Although my son, and most five year olds, can be very sweet, they still have a tendency to see the world through self-centered eyes. As much as we try to model empathetic behavior for our kids, we don't always see the results of this as quickly as we would like. At this age kids can notice what emotions others are going through and put names on those emotions. But when it requires a child to put another person's needs first, they don't always follow through with an empathetic act demonstrating true understanding of wanting to help another through a difficult time.
Enter Meghan DeRoma, Cofounder of Wannaplé and creator of the board game Silly Street. She had a simple toy was on display where the kids had to figure out how to swing a ring on a string to catch on a distant hook. As simple as it was, it held their attention for a very long time, almost as long as the LeapPad! While my son played, determined to win like his older friend already had, I had the pleasure of talking to Meghan DeRoma.
Not only is the board itself a big puzzle (big win for my puzzle loving kid) but the images and graphics on it are very eye catching. The game pieces are wood circles with cute animal faces and the cards you draw to play with do not disappoint visually either. This award-winning game inspires creativity, encourages healthy competition, promotes strong communication and rewards all around silliness. In addition, it also helps promote empathy and social skills through the activities they have to complete on the game cards. After my son finally caught the ring on the hook, he was overjoyed to be able to take the game home. In fact, he even got an opportunity to try out the game on the spot with Meghan while I visited other vendors at the event.

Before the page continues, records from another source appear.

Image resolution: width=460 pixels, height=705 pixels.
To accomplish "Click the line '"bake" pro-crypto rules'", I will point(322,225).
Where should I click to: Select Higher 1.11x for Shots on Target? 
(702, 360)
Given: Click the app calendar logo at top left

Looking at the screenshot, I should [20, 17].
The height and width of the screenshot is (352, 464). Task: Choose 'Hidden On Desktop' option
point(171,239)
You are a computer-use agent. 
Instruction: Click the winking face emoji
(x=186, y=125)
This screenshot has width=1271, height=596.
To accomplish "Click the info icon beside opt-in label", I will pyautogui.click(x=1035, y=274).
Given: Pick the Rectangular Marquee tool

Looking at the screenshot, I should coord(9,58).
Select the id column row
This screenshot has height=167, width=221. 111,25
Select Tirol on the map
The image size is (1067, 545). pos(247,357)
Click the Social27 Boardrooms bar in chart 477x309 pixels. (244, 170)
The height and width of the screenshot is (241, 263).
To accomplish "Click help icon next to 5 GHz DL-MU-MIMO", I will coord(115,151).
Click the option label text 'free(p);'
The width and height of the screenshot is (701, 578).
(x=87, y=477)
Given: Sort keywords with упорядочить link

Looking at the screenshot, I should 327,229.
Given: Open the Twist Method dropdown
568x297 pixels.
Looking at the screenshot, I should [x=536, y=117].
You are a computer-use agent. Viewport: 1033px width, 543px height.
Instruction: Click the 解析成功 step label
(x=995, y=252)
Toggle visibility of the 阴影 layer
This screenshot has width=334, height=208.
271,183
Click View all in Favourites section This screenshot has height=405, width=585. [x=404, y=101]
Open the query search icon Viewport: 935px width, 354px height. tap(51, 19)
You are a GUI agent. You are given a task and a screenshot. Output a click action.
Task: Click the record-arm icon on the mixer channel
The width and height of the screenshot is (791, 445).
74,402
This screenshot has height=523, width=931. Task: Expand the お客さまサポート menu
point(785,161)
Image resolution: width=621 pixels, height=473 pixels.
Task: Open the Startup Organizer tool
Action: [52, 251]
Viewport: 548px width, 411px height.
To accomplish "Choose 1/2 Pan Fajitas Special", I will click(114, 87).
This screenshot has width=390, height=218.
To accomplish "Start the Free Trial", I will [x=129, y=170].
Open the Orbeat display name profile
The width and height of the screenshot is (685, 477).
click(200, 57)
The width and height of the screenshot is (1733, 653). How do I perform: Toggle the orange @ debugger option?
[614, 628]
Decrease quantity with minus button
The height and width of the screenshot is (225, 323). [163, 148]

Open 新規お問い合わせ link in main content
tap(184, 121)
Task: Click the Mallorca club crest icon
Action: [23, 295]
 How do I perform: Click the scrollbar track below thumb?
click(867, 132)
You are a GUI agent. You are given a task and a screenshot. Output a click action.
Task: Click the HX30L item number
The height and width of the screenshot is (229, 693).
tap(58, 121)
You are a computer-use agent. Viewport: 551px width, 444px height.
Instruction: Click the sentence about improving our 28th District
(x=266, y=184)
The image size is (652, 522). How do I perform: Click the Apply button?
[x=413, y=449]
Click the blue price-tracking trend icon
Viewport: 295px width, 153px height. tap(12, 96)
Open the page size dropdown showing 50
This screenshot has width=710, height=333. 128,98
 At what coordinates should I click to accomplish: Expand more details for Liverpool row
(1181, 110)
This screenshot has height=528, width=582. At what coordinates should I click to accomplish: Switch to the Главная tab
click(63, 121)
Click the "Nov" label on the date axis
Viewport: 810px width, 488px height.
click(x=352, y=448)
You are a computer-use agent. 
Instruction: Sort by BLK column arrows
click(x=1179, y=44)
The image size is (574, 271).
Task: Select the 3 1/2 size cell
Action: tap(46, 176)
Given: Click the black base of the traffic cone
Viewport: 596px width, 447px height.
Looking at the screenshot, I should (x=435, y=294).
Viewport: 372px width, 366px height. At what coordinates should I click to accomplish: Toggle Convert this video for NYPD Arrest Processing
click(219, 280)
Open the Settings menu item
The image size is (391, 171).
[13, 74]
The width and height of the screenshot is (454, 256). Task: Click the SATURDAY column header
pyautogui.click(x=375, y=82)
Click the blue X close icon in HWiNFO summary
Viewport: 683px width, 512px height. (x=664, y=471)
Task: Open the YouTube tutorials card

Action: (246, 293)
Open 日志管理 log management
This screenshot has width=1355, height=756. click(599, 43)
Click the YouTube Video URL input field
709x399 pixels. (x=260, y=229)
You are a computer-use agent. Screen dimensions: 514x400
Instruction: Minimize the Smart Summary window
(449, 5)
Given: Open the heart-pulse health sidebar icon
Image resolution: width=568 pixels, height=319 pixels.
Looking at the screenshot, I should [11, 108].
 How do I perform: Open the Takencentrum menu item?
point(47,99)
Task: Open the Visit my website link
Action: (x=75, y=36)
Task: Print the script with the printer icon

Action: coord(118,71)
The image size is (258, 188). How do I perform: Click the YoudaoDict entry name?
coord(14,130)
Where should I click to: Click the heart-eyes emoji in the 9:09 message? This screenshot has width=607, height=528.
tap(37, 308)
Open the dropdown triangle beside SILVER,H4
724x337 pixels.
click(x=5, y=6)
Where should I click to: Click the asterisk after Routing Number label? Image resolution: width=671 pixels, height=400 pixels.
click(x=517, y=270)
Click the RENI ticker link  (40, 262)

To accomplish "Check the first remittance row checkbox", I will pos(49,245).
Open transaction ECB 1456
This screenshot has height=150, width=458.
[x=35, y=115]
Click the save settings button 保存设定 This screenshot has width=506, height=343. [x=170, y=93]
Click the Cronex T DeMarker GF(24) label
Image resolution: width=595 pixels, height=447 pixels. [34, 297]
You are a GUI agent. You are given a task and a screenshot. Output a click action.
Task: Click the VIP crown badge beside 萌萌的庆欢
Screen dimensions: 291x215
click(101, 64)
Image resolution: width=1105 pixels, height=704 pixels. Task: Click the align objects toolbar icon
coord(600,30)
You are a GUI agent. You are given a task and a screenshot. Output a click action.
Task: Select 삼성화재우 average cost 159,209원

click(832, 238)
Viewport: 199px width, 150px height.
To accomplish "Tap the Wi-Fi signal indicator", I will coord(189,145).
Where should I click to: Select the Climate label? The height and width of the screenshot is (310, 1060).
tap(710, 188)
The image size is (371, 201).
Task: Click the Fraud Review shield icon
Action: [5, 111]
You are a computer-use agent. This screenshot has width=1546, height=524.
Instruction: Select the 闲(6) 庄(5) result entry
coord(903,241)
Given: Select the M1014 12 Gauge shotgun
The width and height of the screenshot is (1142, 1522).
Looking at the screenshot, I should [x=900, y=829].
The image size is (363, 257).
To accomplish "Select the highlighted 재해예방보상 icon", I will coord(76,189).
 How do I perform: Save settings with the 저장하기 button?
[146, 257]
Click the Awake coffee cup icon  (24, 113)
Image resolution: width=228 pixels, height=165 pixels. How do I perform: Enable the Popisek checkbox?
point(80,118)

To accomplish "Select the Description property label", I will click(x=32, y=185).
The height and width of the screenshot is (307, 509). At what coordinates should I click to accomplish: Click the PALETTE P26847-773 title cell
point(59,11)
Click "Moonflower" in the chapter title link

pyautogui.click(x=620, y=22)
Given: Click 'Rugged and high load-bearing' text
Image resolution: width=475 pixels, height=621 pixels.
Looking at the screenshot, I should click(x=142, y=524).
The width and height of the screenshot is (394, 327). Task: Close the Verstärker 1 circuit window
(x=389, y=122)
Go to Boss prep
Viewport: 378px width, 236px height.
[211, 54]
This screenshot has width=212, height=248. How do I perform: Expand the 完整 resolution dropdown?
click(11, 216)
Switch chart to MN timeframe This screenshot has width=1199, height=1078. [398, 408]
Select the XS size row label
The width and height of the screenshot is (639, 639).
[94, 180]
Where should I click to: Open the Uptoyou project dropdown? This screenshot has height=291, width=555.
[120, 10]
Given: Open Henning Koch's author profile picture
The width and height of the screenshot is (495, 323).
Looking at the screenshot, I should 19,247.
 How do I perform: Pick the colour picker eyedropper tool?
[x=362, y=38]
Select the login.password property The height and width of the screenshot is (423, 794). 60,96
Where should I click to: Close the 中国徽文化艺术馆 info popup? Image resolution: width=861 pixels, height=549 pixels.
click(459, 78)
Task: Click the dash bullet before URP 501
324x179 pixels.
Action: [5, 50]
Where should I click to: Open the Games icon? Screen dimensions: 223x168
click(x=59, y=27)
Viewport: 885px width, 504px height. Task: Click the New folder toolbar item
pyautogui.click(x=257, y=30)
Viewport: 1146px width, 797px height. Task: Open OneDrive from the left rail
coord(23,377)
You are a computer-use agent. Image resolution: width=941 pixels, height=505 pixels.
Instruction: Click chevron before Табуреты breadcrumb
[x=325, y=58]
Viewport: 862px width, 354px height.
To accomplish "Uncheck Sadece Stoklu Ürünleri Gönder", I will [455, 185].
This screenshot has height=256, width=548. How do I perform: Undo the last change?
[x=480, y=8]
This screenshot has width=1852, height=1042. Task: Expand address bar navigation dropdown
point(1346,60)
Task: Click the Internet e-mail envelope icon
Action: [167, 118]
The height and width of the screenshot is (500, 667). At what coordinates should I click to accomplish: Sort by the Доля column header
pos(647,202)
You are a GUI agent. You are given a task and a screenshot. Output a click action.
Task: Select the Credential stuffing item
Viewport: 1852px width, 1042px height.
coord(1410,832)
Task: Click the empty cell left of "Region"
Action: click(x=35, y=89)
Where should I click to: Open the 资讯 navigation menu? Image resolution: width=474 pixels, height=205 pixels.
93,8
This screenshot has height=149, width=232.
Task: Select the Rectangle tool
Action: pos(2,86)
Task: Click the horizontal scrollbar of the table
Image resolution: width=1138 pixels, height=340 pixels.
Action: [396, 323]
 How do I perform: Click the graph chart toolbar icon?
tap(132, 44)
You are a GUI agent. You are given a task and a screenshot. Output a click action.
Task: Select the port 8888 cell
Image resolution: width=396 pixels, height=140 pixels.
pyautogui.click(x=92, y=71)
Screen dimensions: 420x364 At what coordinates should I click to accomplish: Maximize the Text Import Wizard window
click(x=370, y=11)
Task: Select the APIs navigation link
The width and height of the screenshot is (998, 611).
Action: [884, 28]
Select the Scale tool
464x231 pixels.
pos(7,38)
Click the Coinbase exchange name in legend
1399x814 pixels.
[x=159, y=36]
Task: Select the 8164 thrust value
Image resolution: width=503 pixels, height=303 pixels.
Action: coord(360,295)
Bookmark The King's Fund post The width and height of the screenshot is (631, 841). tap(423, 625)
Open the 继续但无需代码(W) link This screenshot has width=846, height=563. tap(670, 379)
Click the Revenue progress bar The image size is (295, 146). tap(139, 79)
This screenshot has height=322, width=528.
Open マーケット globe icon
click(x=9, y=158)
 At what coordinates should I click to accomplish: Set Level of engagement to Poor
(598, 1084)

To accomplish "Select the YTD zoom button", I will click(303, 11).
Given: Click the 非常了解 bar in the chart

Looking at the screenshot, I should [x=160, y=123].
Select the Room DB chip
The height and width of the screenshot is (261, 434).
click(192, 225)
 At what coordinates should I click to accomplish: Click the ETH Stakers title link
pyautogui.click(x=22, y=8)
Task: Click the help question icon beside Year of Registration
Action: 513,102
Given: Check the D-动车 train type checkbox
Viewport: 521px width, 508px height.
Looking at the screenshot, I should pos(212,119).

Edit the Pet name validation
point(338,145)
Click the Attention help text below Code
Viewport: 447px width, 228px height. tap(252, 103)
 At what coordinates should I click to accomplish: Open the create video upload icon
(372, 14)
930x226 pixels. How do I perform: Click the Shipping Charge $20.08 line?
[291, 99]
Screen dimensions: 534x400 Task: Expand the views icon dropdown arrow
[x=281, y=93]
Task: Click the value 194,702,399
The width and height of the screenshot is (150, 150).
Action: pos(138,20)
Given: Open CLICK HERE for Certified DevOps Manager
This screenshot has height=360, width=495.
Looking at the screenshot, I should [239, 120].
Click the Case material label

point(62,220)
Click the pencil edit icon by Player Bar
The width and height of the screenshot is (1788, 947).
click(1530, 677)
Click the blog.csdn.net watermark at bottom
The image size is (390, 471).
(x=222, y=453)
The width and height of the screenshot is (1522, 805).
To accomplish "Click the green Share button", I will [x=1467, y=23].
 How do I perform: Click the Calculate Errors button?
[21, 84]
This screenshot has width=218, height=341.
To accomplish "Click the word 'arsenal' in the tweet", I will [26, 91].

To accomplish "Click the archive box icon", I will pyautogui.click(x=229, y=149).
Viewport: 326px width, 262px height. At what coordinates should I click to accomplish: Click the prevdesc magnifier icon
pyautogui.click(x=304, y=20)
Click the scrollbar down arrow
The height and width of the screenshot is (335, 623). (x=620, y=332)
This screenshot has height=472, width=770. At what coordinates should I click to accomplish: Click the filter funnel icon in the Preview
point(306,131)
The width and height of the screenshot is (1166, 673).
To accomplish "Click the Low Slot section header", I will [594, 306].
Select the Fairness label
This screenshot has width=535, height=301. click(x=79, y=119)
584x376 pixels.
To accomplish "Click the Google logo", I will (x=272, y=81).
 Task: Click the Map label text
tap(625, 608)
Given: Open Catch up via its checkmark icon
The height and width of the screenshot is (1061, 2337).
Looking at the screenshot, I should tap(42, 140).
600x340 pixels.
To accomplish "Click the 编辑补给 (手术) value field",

We brought the game to a friend's house and my son, who normally has to always go first, offered to let his friend go first. And when my son didn't win a round, he didn't get upset. The friendly competition throughout the game really has improved his ability to work with others in a more positive manner. When his friend was having difficulty completing a task on her card, my son was encouraging and tried to help her, even though that meant it would help her get closer to winning.
Although being able to read isn't necessary in order to play the game, encouraging my son to read the cards he draws in order to complete each task has been great for his sight word recognition as well as building his confidence. I love that some of the cards require the player to create a story about a character pictured on the card. Silly Street creates a fun environment where my son gets to demonstrate his ability to invent a story with a definite beginning, middle and end, including exposition, conflict and resolution has made this storytelling mama extremely proud.